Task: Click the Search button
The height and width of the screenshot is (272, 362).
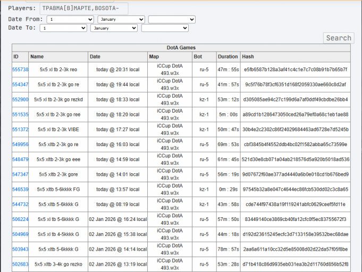Action: tap(339, 38)
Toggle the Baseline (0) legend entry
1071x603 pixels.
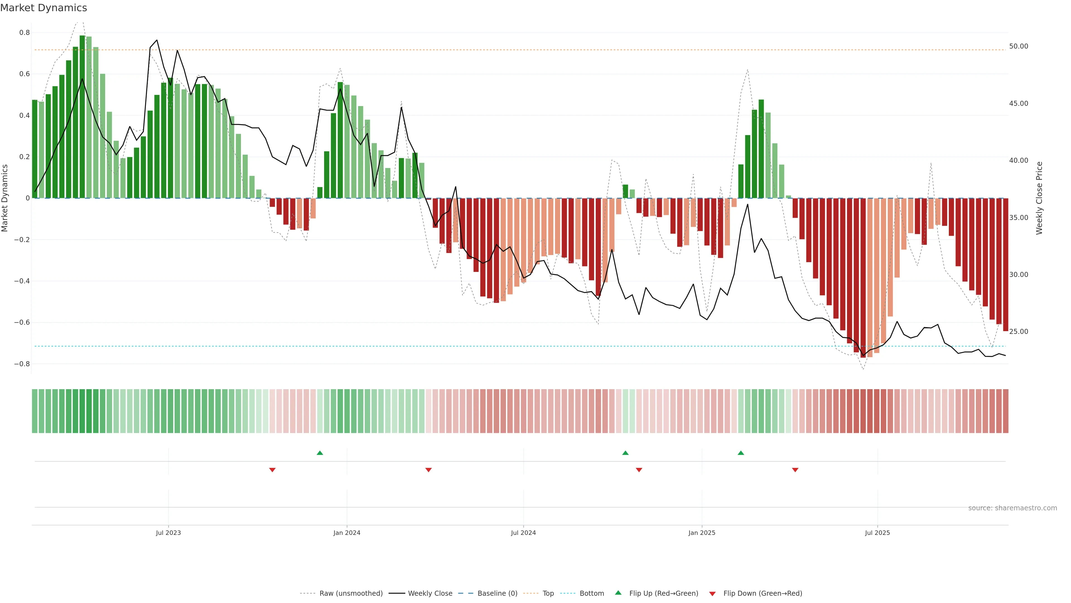tap(497, 593)
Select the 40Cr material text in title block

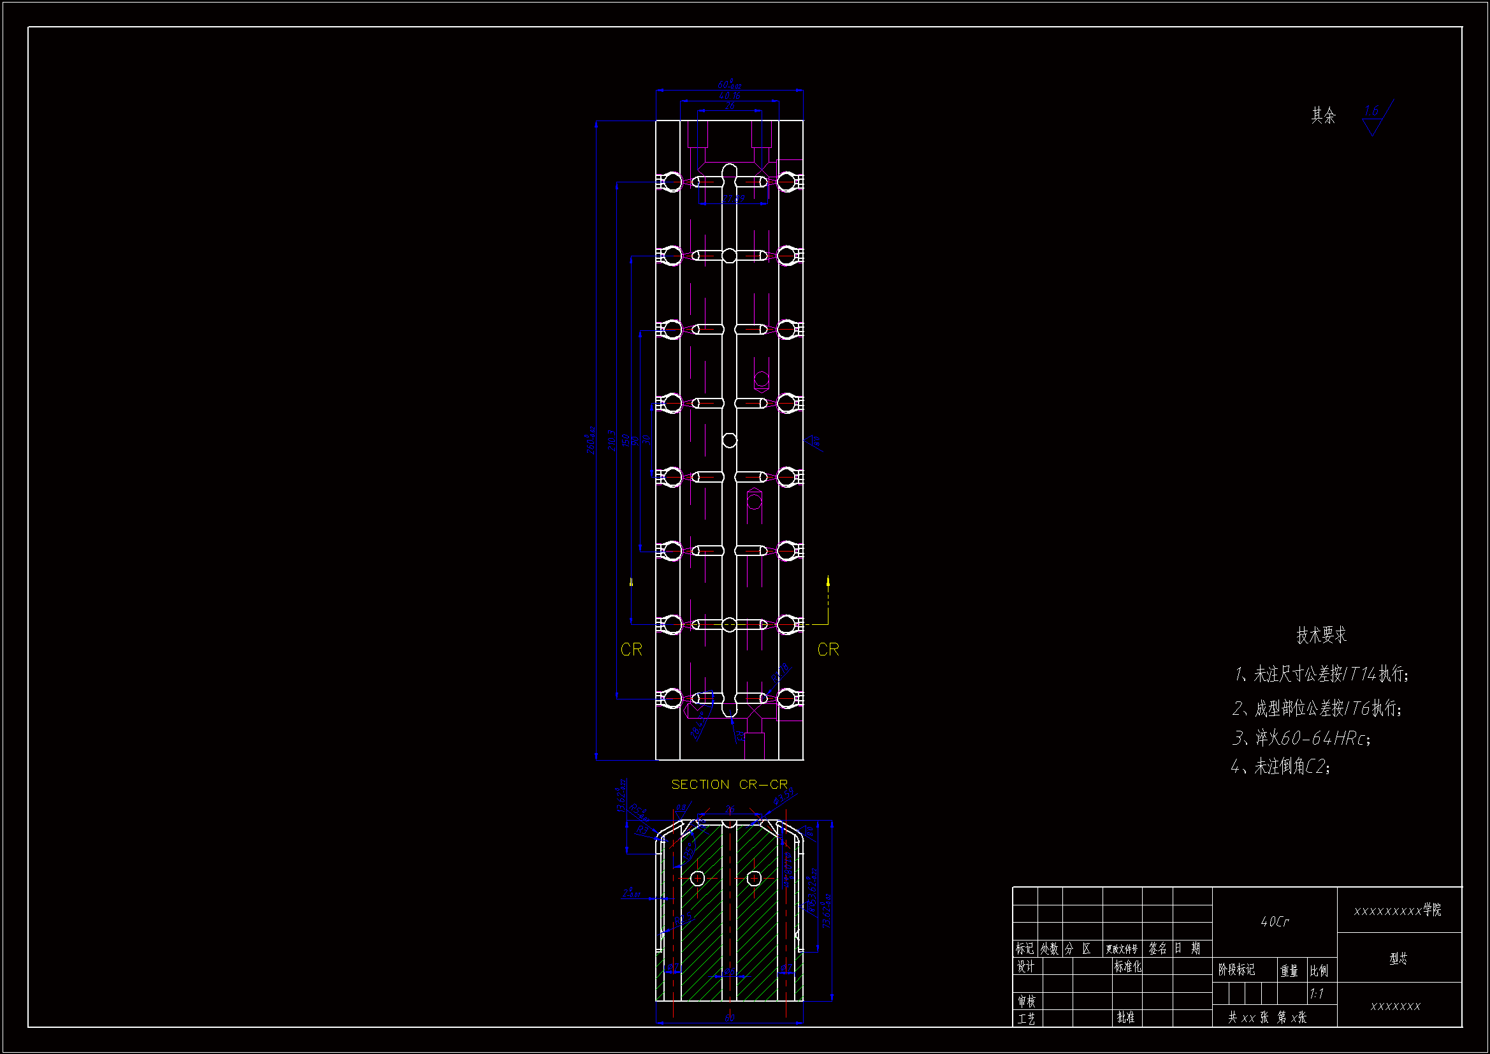click(1275, 922)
——————————
→ Exercise aim
Rescale every row above: write each one out again, requests and all, with every coordinate in the answers multiplied by 2.6 and rounded to a whole number, halves going up. Leave out the pictures.

→ Task solution
Task: Click the Search button
The height and width of the screenshot is (272, 362).
Action: tap(881, 99)
Toggle the Baseline (0) legend entry
1071x603 pixels.
tap(1292, 1542)
Select the 40Cr material text in title block

click(3315, 2397)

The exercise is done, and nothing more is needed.